-- DOCUMENT --
◇ ◇ ◇

CBS News affiliate, WRAL, has reported that Michael Lindsay-Calkins, who lost his wife and child in a tragic train collision, has spoken publicly about the train crash.

Erin Brett Lindsay-Calkins, 26, and her five-year-old son, Nicholas, died when their vehicle struck by an Amtrak train after witnesses said the crossing signals had malfunctioned.

"A lot of times they’re down and people just go around them because they bounce up and down all the time," said Sherry Utsman of Efland, who was filling orders at Missy’s Grill just down the street from the collision scene. "People pay attention to the cross arms, but they get comfortable to it being broke and they just go around it."

"I see people up there working on them, but I don’t know if they can’t fix them or what’s going on with it because it happens often," Utsman said.

"I’ve been living here at least 11 years and they mess up all the time," said Christopher Thompson of Efland, who was also on duty at Missy’s Grill. "The lights will blink sometimes, and sometimes the arms come down" even though there is no train coming.

"I’ve been there, too, when you just have to guess and go" whether a train is coming because the cross-arms are acting up, Thompson said.

Following this tragic railroad crossing accident, the North Carolina Department of Transportation said it would conduct a review of railroad crossing safety across the state.

“North Carolina is in the top 15 states nationwide for crossing collisions,” said Carol Steckbeck, with the non profit Operation Lifesaver; a group dedicated to reducing collisions, injuries and fatalities at rail crossings.

She says that statistic is frightening, especially when you look at the national trend for railroad crossing accidents.

Despite the eye witness accounts, Norfolk Southern — the giant train corporation responsible for the tracks and the crossing — said that the crossing signals were in working order at the time of the collision. Norfolk Southern and South Carolina DOT officials said they were not aware of any problems at the crossing.

Despite Norfolk Southern’s denials, news sources have identified at least 11 separate calls warning the railroad company about malfunctions in the crossing signals at this very intersection.

EFLAND — In the past year, Norfolk Southern received 11 calls reporting problems with the railroad crossing where a young mother and her 5-year-old son were struck and killed by a train Tuesday.

According to newsobserver.com, several residents said the warning lights and caution bar at the Mount Willing Road railroad crossing malfunctioned routinely, to the point that one woman who works in a nearby office kept the railroad company’s phone number and the railroad crossing’s ID number on a sticky note at her desk.

Said one resident, "Everybody around here knows that is a horrible intersection."

Our thoughts and prayers continue to be with the Lindsay and Calkin families. I cannot image the heartache felt by those who knew and loved Erin and Nicholas.

Railroad companies are responsible making sure their train crossings are safe. That means the crossings have proper sight lines and visibility that allow drivers to see approaching trains, that trees and vegetation are cut back, that railroads do not park trains near the crossing (that would confuse drivers), that signals and gates are working properly, and that train crews sound a warning with the train’s horn or whistle as the train is approaching.

◇ ◇ ◇

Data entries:

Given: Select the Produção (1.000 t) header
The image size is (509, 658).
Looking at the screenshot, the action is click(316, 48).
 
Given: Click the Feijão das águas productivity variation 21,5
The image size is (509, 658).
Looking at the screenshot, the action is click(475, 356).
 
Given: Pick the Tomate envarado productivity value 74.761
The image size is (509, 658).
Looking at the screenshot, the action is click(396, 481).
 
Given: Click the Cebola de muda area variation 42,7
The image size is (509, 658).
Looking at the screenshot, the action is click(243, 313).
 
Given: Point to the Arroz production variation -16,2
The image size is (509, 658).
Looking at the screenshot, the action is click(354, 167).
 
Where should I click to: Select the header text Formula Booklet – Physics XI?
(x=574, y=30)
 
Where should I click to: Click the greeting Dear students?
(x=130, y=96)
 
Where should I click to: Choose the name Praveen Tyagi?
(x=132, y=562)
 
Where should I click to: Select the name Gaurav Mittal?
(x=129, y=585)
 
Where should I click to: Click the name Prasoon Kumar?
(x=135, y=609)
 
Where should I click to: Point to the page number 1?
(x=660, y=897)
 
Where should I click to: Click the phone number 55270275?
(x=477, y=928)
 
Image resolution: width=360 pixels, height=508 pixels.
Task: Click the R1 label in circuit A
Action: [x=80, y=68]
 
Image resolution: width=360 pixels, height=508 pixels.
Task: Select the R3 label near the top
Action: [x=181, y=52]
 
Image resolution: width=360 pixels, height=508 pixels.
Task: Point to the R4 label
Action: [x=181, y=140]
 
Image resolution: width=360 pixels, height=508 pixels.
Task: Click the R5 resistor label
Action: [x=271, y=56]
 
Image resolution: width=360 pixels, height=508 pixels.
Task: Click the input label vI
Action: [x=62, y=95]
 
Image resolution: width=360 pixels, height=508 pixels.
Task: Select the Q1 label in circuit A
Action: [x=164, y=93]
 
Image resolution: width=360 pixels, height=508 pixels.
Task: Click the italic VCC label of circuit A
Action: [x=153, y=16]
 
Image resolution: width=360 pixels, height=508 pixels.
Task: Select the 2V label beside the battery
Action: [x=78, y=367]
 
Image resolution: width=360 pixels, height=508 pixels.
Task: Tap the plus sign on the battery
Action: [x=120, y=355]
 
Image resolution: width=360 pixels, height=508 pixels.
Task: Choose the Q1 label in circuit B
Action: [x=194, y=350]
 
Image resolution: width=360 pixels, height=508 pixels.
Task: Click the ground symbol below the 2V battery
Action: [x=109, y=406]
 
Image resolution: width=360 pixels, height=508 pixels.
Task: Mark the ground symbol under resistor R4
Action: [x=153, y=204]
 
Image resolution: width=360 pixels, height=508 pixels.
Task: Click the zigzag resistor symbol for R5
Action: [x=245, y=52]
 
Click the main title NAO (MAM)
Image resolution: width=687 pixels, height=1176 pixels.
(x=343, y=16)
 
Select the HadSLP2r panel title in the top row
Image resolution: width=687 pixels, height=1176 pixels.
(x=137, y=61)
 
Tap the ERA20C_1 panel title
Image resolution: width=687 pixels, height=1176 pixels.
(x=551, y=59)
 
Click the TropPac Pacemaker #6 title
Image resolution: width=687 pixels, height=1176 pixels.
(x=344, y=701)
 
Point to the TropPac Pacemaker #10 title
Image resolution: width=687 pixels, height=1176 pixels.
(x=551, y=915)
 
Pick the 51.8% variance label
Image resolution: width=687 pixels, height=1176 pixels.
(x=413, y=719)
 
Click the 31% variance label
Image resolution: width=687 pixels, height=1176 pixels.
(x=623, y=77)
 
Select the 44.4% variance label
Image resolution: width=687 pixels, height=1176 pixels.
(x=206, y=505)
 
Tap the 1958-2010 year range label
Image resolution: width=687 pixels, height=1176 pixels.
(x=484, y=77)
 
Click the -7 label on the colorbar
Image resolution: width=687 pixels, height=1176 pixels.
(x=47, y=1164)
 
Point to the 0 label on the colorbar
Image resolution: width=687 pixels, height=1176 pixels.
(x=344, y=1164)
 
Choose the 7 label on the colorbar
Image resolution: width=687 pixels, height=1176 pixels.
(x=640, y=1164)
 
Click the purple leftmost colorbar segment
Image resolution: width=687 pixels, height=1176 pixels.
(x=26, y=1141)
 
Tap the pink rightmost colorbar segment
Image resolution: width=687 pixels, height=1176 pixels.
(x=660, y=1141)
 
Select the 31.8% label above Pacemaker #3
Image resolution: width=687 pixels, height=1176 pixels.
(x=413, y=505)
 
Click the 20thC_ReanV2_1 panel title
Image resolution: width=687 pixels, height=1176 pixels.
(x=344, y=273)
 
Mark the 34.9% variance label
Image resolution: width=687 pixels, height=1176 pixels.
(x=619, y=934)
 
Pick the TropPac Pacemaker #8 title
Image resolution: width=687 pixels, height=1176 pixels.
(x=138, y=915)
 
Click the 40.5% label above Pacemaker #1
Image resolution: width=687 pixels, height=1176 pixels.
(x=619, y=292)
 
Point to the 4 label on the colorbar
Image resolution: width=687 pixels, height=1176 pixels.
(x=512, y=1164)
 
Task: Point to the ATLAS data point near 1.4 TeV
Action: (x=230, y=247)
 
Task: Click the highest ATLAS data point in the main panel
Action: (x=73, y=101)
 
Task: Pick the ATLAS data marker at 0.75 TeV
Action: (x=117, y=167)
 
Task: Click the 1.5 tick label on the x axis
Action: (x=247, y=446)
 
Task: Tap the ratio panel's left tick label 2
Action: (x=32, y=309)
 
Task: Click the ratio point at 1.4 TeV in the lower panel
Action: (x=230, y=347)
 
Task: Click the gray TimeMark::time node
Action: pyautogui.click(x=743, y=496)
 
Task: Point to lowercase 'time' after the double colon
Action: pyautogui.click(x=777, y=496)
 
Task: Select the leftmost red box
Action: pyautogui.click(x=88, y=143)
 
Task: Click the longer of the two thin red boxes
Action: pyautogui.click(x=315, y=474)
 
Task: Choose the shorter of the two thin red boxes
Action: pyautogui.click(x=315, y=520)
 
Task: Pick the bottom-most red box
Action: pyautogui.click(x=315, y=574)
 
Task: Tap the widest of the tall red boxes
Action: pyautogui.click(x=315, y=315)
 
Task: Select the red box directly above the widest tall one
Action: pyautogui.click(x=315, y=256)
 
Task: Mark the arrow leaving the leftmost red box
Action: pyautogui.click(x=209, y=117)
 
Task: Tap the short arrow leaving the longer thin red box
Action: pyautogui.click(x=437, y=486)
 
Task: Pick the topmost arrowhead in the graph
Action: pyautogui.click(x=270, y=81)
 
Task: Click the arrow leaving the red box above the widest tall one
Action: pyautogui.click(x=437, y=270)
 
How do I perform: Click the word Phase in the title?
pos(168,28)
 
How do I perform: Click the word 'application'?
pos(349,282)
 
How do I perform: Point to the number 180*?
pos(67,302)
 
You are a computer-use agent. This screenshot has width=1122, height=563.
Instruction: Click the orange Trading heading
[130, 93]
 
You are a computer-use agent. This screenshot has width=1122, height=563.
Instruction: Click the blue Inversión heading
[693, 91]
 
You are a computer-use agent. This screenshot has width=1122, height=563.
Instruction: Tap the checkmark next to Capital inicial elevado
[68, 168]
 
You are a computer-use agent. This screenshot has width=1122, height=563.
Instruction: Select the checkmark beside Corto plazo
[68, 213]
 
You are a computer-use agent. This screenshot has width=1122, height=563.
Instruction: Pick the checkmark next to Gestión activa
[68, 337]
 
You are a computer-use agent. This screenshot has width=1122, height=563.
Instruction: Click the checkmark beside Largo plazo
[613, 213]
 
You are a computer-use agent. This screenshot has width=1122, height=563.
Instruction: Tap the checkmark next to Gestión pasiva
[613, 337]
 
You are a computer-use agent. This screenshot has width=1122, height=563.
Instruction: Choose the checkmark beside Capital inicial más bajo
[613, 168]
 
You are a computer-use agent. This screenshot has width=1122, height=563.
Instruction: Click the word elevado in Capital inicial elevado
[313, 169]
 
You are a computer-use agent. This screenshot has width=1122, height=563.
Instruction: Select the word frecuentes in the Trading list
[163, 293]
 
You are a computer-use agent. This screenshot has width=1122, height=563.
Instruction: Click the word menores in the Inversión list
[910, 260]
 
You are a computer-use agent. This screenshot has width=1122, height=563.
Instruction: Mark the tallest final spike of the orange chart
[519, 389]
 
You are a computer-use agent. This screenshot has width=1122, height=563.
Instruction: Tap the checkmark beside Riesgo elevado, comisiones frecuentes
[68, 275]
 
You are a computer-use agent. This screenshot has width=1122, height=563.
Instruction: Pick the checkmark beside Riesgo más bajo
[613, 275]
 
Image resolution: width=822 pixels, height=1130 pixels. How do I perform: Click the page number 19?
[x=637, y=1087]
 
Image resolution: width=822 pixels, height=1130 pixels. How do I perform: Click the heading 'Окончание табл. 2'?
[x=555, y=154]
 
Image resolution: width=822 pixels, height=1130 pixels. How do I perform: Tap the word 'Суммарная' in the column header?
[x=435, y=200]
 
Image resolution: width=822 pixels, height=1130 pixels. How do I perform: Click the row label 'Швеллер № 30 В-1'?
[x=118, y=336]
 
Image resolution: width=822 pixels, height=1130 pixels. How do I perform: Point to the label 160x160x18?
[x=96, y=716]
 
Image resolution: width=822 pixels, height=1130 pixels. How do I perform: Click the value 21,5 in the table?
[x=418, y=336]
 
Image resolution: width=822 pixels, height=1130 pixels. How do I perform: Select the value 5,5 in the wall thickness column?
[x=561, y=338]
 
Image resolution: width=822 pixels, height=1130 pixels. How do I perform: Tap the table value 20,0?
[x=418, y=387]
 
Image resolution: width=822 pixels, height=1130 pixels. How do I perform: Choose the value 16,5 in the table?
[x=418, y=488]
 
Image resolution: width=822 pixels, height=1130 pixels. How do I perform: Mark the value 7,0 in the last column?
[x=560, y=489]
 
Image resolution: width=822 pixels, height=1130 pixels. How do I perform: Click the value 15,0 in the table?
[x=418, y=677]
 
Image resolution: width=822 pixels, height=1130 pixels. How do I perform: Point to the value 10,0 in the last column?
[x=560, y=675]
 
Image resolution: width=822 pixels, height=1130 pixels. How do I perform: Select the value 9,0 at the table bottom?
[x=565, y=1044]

◇ ◇ ◇

-- WORK TO COMPLETE --
(1) Repeat word for word the part of the train crash article that runs from "CBS News affiliate, WRAL, has" to "the train crash.".
(2) From the entries, put the lines from the line with "Task: Click the highest" to the line with "Action: (x=32, y=309)" into a JSON list of strings, one string per line, with blank lines left out.
These entries have no connection to the article about the train crash.

-- ANSWERS --
(1)
CBS News affiliate, WRAL, has reported that Michael Lindsay-Calkins, who lost his wife and child in a tragic train collision, has spoken publicly about the train crash.

(2)
[
  "Task: Click the highest ATLAS data point in the main panel",
  "Action: (x=73, y=101)",
  "Task: Pick the ATLAS data marker at 0.75 TeV",
  "Action: (x=117, y=167)",
  "Task: Click the 1.5 tick label on the x axis",
  "Action: (x=247, y=446)",
  "Task: Tap the ratio panel's left tick label 2",
  "Action: (x=32, y=309)"
]